Mongabay: There’s far less land available for reforestation than we think, study finds

A participant plants local green plants in a park as part of Ethiopia’s Green Legacy Initiative, which aims to plant 7.5 billion trees by the end of the year, at Jifara Ber site, Addis Ababa, Ethiopia, in July 2025. (AP Photo/Amanuel Birhane)

In this story, I had an opportunity to evaluate an increasingly common national strategy of combatting climate change: planting trees. Lots and lots and lots of trees.

I first became familiar with massive tree-planting pledges as a way of fighting climate change at COP20 in Lima, Peru in 2014. The Bonn Challenge promised to reforest 350 million hectares of deforested or degraded land by 2030. The person declaring the great promise of this pledge was Bianca Jagger, the former wife of the Mick Jagger; her environmental nonprofit was an official sponsor of the challenge. It sounded great at the time. It sounded far less great as time went on.

Over the years, the national promises have mounted — to the extent where they became unrealistic if not plain misleading. Rather than do the hard work of reducing emissions and protecting biodiverse forests, countries simply promised to plant more and more trees — often in ecosystems such as savannas and grasslands that would be damaged by such efforts.
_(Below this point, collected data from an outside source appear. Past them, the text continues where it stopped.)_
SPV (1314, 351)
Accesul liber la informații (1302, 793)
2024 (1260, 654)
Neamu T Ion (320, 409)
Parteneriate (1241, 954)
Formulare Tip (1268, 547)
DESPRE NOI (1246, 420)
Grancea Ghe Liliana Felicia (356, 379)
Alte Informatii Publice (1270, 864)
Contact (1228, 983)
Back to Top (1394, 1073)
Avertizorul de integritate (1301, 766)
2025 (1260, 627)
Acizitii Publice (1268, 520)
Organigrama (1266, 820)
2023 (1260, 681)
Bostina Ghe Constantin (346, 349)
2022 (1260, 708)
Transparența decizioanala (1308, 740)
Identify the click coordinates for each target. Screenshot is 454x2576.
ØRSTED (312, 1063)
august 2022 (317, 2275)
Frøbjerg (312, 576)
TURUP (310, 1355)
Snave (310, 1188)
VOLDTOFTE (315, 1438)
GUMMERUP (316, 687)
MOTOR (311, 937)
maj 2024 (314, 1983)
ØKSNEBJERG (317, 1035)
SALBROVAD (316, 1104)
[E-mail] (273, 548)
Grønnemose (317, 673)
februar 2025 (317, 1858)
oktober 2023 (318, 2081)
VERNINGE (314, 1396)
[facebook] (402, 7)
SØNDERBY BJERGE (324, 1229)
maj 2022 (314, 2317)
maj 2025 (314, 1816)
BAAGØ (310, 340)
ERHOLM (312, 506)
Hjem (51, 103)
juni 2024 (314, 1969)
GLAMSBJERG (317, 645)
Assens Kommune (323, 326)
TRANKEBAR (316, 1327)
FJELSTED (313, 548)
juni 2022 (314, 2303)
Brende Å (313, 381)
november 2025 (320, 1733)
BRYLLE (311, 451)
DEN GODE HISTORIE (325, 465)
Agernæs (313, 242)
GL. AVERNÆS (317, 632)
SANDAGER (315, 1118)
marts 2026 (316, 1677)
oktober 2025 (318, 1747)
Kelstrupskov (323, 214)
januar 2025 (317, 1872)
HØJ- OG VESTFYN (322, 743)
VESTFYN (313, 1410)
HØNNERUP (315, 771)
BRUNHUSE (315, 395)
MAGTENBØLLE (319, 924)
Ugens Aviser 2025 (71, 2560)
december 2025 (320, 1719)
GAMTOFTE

The new study in Science that I report on makes clear that there is far less available land for reforestation than imagined. Perhaps more importantly, as forestry expert Bill Moomaw shared with me, there is no shortcut to slowing down the ever-accelerating climate crisis.

Monoculture tree farms do very little to sequester carbon compared to mature, biodiverse forests. They do even less to harbor biodiversity. Here, you see an oil palm plantation (left) and native tropical rainforest on the island of Sumatra in Indonesia. Image by Rhett Ayers Butler/Mongabay.